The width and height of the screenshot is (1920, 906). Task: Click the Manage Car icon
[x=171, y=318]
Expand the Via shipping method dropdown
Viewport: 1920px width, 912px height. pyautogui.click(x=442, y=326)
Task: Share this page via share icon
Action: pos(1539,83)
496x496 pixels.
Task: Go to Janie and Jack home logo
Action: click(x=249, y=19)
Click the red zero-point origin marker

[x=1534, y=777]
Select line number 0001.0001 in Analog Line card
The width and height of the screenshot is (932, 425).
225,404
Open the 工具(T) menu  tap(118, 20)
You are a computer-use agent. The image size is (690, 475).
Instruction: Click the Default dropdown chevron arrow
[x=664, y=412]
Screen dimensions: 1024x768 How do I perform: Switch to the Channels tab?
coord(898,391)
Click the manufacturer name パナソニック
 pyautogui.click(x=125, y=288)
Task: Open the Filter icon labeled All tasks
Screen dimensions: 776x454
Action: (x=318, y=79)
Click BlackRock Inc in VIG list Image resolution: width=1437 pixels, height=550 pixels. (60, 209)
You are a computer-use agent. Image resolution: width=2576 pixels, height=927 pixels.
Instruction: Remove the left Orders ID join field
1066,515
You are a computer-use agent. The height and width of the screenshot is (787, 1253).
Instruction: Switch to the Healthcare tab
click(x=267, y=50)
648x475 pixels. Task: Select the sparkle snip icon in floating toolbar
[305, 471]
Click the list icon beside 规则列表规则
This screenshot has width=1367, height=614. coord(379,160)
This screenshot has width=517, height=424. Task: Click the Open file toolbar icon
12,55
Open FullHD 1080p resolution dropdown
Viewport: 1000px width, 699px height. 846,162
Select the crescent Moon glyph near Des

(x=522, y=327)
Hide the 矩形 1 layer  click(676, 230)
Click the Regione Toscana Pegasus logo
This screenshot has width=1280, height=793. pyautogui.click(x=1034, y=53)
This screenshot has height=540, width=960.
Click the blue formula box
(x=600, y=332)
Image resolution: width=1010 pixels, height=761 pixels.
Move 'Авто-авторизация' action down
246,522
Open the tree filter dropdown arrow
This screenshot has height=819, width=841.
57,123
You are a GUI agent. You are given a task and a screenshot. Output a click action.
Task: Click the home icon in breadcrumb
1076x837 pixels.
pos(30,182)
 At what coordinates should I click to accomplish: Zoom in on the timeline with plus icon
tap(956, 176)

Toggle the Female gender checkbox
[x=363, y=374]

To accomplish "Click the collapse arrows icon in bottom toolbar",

::::::

- **WHAT IS BEING ASKED**:
Every record above is to be given again precisely.

- **TASK RESPONSE**:
The width and height of the screenshot is (1920, 906). Task: Click the Manage Car icon
[x=171, y=318]
Expand the Via shipping method dropdown
Viewport: 1920px width, 912px height. pyautogui.click(x=442, y=326)
Task: Share this page via share icon
Action: pos(1539,83)
496x496 pixels.
Task: Go to Janie and Jack home logo
Action: click(x=249, y=19)
Click the red zero-point origin marker

[x=1534, y=777]
Select line number 0001.0001 in Analog Line card
The width and height of the screenshot is (932, 425).
225,404
Open the 工具(T) menu  tap(118, 20)
You are a computer-use agent. The image size is (690, 475).
Instruction: Click the Default dropdown chevron arrow
[x=664, y=412]
Screen dimensions: 1024x768 How do I perform: Switch to the Channels tab?
coord(898,391)
Click the manufacturer name パナソニック
 pyautogui.click(x=125, y=288)
Task: Open the Filter icon labeled All tasks
Screen dimensions: 776x454
Action: (x=318, y=79)
Click BlackRock Inc in VIG list Image resolution: width=1437 pixels, height=550 pixels. (60, 209)
You are a computer-use agent. Image resolution: width=2576 pixels, height=927 pixels.
Instruction: Remove the left Orders ID join field
1066,515
You are a computer-use agent. The height and width of the screenshot is (787, 1253).
Instruction: Switch to the Healthcare tab
click(x=267, y=50)
648x475 pixels. Task: Select the sparkle snip icon in floating toolbar
[305, 471]
Click the list icon beside 规则列表规则
This screenshot has width=1367, height=614. coord(379,160)
This screenshot has width=517, height=424. Task: Click the Open file toolbar icon
12,55
Open FullHD 1080p resolution dropdown
Viewport: 1000px width, 699px height. 846,162
Select the crescent Moon glyph near Des

(x=522, y=327)
Hide the 矩形 1 layer  click(676, 230)
Click the Regione Toscana Pegasus logo
This screenshot has width=1280, height=793. pyautogui.click(x=1034, y=53)
This screenshot has height=540, width=960.
Click the blue formula box
(x=600, y=332)
Image resolution: width=1010 pixels, height=761 pixels.
Move 'Авто-авторизация' action down
246,522
Open the tree filter dropdown arrow
This screenshot has height=819, width=841.
57,123
You are a GUI agent. You are given a task and a screenshot. Output a click action.
Task: Click the home icon in breadcrumb
1076x837 pixels.
pos(30,182)
 At what coordinates should I click to accomplish: Zoom in on the timeline with plus icon
tap(956, 176)

Toggle the Female gender checkbox
[x=363, y=374]

To accomplish "Click the collapse arrows icon in bottom toolbar",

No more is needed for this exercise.